:: EXERCISE DESCRIPTION ::
Your answer should consist only of the lines below from the one with "Click the WKT fab cell" through the one with "Click the location", copied exactly.

* * * * * * *

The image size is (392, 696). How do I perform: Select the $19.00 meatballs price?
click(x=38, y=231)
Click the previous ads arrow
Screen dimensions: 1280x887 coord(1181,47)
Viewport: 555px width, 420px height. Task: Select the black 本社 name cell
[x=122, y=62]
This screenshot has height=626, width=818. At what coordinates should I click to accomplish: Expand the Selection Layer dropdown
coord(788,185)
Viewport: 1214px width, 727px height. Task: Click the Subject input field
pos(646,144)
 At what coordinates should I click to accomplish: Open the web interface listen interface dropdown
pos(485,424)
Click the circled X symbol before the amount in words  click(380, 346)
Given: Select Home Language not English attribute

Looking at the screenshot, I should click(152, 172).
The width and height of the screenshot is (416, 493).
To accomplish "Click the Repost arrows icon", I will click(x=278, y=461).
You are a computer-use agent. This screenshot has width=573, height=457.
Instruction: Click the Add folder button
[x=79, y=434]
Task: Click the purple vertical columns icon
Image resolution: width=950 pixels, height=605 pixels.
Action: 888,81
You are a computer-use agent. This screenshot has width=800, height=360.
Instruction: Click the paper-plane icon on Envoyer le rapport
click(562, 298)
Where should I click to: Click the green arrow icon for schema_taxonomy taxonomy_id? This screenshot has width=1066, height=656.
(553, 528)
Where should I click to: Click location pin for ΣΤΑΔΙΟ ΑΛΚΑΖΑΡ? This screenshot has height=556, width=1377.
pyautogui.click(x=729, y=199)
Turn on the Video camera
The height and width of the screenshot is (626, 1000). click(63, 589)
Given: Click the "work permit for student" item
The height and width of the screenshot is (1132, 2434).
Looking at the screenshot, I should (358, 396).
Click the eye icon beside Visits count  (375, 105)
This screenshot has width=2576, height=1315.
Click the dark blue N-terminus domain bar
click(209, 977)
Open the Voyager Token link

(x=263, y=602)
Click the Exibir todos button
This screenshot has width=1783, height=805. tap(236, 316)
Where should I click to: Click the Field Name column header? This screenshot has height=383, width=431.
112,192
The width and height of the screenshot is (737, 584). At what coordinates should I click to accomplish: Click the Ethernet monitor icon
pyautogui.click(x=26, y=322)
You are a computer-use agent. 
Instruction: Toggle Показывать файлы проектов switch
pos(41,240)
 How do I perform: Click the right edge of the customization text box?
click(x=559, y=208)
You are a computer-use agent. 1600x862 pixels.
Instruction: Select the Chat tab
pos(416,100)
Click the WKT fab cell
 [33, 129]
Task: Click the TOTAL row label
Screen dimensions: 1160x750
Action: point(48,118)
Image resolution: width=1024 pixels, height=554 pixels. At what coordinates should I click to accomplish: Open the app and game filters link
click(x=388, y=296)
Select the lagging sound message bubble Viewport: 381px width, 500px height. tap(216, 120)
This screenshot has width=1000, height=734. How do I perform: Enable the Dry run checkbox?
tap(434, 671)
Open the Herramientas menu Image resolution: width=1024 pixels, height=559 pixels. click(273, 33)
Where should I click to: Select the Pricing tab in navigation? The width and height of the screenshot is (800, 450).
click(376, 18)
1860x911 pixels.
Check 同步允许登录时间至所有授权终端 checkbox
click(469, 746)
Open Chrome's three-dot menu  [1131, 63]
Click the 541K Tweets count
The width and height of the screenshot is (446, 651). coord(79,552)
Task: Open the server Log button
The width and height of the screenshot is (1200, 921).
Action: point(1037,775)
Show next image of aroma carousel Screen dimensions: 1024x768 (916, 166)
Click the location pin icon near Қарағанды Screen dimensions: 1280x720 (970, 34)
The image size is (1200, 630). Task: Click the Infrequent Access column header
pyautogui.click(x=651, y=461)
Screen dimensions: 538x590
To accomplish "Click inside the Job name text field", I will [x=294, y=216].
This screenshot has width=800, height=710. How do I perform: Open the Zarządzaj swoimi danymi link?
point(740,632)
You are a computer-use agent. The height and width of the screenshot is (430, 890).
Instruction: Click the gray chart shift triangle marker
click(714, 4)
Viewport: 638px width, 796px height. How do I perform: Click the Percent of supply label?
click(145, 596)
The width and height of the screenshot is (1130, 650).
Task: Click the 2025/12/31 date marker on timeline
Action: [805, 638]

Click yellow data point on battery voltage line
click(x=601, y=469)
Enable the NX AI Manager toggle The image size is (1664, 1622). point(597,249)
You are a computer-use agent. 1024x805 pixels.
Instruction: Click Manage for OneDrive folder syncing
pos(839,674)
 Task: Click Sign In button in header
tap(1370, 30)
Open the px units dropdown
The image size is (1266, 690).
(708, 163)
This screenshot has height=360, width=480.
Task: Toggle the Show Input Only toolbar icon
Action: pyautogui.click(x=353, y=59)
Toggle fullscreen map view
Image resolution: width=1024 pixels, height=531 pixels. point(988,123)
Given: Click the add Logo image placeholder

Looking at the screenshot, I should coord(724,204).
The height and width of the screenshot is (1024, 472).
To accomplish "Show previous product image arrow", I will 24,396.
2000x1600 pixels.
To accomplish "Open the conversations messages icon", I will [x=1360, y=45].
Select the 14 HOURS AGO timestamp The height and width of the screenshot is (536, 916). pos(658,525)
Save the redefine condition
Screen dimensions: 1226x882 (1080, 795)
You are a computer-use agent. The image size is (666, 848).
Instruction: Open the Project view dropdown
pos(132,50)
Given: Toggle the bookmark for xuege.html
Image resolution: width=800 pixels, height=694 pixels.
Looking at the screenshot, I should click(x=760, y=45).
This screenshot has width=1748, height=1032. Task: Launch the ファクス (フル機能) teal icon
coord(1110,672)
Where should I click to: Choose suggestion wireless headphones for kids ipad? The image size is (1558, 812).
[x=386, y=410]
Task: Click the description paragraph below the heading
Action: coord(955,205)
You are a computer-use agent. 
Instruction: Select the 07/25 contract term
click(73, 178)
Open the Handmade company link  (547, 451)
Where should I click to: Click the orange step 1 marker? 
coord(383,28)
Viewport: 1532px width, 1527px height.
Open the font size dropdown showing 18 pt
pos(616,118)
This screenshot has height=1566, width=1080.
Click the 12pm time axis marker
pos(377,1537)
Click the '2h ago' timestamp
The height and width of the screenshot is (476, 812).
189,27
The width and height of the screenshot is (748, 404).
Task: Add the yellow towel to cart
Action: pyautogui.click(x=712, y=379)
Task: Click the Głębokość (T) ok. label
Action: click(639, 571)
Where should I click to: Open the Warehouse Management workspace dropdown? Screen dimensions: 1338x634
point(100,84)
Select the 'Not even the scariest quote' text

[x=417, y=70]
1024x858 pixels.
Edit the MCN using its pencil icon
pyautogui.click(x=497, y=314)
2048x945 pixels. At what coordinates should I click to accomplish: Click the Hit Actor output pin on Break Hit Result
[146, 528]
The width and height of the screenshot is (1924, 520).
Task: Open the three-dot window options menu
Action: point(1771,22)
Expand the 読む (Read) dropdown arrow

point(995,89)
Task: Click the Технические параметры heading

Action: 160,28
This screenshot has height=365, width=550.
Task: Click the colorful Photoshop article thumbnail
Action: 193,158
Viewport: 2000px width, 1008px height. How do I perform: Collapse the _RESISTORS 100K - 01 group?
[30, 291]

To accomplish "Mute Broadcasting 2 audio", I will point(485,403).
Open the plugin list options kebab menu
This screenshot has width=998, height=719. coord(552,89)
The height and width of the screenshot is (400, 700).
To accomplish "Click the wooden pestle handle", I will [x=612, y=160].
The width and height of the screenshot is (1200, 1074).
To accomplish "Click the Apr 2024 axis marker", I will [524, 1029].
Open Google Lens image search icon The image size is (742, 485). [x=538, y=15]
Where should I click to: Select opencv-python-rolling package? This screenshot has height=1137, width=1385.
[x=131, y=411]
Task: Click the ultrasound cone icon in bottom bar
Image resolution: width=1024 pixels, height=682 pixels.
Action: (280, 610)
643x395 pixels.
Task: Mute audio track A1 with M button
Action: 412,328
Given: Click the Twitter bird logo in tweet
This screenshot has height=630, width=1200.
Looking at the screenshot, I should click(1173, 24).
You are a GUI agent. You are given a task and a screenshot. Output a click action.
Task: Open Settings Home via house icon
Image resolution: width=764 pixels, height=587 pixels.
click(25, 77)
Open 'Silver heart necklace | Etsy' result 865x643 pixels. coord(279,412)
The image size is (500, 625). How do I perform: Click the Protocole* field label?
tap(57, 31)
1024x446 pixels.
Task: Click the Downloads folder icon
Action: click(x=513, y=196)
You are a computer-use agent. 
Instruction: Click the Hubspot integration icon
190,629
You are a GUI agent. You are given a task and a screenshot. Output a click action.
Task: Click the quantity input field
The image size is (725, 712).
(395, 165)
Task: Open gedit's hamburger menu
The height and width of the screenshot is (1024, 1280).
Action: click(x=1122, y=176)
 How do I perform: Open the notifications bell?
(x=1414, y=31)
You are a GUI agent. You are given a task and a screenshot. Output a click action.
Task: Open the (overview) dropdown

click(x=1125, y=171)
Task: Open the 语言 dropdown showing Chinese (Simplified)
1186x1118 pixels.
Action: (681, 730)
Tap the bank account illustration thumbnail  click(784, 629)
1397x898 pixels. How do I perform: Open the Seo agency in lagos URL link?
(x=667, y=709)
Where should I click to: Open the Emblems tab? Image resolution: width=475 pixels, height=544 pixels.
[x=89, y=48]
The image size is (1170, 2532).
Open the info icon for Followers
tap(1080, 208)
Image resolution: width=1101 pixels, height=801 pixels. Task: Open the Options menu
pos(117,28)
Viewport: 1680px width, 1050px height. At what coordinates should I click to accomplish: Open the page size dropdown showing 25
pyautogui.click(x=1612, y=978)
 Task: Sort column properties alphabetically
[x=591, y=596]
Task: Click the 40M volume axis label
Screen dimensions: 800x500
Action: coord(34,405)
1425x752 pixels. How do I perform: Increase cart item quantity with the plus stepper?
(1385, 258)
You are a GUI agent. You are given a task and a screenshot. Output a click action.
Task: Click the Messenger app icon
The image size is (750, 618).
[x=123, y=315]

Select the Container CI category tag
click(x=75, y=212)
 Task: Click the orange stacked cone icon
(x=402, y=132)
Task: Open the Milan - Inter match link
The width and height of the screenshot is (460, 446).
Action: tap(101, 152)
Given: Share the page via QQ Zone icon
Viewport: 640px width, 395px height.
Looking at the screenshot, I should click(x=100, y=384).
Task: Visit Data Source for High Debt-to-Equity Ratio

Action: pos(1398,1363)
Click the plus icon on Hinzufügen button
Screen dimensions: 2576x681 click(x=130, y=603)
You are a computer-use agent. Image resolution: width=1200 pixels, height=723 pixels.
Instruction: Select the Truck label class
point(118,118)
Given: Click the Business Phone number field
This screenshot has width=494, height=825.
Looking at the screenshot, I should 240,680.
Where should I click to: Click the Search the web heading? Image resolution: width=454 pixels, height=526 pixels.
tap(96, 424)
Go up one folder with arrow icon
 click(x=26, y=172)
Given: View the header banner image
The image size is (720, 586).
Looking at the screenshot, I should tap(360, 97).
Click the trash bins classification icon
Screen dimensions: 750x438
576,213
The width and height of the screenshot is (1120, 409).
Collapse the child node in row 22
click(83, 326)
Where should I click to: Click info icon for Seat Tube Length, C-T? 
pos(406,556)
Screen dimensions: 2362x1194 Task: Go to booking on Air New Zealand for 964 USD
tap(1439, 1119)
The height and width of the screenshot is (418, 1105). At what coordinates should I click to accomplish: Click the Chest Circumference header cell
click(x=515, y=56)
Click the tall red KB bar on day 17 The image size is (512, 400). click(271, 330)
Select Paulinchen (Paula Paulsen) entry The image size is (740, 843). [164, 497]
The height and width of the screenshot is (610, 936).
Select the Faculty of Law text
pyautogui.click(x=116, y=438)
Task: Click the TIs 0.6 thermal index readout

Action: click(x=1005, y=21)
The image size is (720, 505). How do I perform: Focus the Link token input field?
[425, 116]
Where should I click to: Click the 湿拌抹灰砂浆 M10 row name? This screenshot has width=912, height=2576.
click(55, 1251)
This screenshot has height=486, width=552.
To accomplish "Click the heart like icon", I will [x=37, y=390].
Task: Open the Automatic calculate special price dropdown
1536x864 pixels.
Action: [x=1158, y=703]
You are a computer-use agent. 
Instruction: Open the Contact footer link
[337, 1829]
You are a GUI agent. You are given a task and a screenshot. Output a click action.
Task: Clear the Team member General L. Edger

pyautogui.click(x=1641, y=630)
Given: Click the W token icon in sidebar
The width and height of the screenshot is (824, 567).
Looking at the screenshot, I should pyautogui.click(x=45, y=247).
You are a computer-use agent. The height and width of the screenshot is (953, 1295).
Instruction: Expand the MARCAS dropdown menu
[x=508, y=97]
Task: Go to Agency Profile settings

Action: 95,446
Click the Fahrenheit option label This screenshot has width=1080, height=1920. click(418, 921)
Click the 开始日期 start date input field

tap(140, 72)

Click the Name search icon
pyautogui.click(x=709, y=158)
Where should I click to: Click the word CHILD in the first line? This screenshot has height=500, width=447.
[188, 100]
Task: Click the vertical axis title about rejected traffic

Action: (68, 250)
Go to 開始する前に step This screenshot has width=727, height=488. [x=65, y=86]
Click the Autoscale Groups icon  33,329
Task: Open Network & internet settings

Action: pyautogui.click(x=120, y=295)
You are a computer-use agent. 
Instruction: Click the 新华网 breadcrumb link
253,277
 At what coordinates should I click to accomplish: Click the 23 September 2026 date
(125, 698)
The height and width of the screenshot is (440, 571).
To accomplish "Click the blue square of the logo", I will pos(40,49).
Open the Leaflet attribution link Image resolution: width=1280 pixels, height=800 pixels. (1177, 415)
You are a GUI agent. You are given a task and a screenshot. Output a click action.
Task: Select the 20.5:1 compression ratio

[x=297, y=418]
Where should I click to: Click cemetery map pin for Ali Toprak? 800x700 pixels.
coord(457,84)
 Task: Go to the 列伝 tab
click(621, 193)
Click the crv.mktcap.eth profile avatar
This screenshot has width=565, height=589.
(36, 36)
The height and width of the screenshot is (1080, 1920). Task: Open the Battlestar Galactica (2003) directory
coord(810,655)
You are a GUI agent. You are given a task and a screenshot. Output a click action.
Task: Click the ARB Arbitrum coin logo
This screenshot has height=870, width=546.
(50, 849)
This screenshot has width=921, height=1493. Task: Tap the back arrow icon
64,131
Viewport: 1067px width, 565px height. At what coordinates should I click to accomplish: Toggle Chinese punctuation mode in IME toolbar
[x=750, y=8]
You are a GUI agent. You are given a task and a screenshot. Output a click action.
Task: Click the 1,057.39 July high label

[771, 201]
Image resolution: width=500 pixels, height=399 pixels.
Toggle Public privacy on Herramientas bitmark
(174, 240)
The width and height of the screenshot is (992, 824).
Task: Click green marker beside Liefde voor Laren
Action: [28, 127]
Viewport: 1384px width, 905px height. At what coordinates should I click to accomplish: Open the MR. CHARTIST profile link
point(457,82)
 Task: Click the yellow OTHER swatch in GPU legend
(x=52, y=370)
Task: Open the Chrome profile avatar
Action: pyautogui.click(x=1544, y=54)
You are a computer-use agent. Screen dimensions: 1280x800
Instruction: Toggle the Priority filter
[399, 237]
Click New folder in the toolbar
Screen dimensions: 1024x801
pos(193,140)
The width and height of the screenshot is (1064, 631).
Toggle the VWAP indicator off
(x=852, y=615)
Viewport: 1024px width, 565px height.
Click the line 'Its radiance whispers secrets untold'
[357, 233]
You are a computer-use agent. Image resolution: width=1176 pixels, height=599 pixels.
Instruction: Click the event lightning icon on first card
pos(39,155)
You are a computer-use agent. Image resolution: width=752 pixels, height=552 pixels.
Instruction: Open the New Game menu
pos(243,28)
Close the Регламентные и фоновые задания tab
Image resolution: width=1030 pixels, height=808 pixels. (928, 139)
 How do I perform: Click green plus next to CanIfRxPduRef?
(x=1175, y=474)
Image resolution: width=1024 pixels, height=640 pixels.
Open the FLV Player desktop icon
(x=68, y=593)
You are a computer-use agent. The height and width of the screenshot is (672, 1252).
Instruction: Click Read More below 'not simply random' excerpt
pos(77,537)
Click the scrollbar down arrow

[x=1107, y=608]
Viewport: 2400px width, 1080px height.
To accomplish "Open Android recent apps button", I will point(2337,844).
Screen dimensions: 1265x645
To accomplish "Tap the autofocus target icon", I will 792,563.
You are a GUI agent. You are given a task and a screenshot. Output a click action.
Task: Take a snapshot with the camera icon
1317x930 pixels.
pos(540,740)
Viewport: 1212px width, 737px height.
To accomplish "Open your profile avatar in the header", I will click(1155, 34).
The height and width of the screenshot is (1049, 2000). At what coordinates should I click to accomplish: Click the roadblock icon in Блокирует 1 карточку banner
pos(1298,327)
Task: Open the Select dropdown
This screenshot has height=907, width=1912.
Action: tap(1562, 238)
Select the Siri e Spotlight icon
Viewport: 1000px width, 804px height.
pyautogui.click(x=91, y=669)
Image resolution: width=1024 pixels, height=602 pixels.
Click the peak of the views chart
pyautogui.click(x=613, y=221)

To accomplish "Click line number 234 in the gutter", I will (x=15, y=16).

* * * * * * *

:: YOUR RESPONSE ::
Click the WKT fab cell
 [33, 129]
Task: Click the TOTAL row label
Screen dimensions: 1160x750
Action: point(48,118)
Image resolution: width=1024 pixels, height=554 pixels. At what coordinates should I click to accomplish: Open the app and game filters link
click(x=388, y=296)
Select the lagging sound message bubble Viewport: 381px width, 500px height. tap(216, 120)
This screenshot has width=1000, height=734. How do I perform: Enable the Dry run checkbox?
tap(434, 671)
Open the Herramientas menu Image resolution: width=1024 pixels, height=559 pixels. click(273, 33)
Where should I click to: Select the Pricing tab in navigation? The width and height of the screenshot is (800, 450).
click(376, 18)
1860x911 pixels.
Check 同步允许登录时间至所有授权终端 checkbox
click(469, 746)
Open Chrome's three-dot menu  [1131, 63]
Click the 541K Tweets count
The width and height of the screenshot is (446, 651). coord(79,552)
Task: Open the server Log button
The width and height of the screenshot is (1200, 921).
Action: point(1037,775)
Show next image of aroma carousel Screen dimensions: 1024x768 (916, 166)
Click the location pin icon near Қарағанды Screen dimensions: 1280x720 (970, 34)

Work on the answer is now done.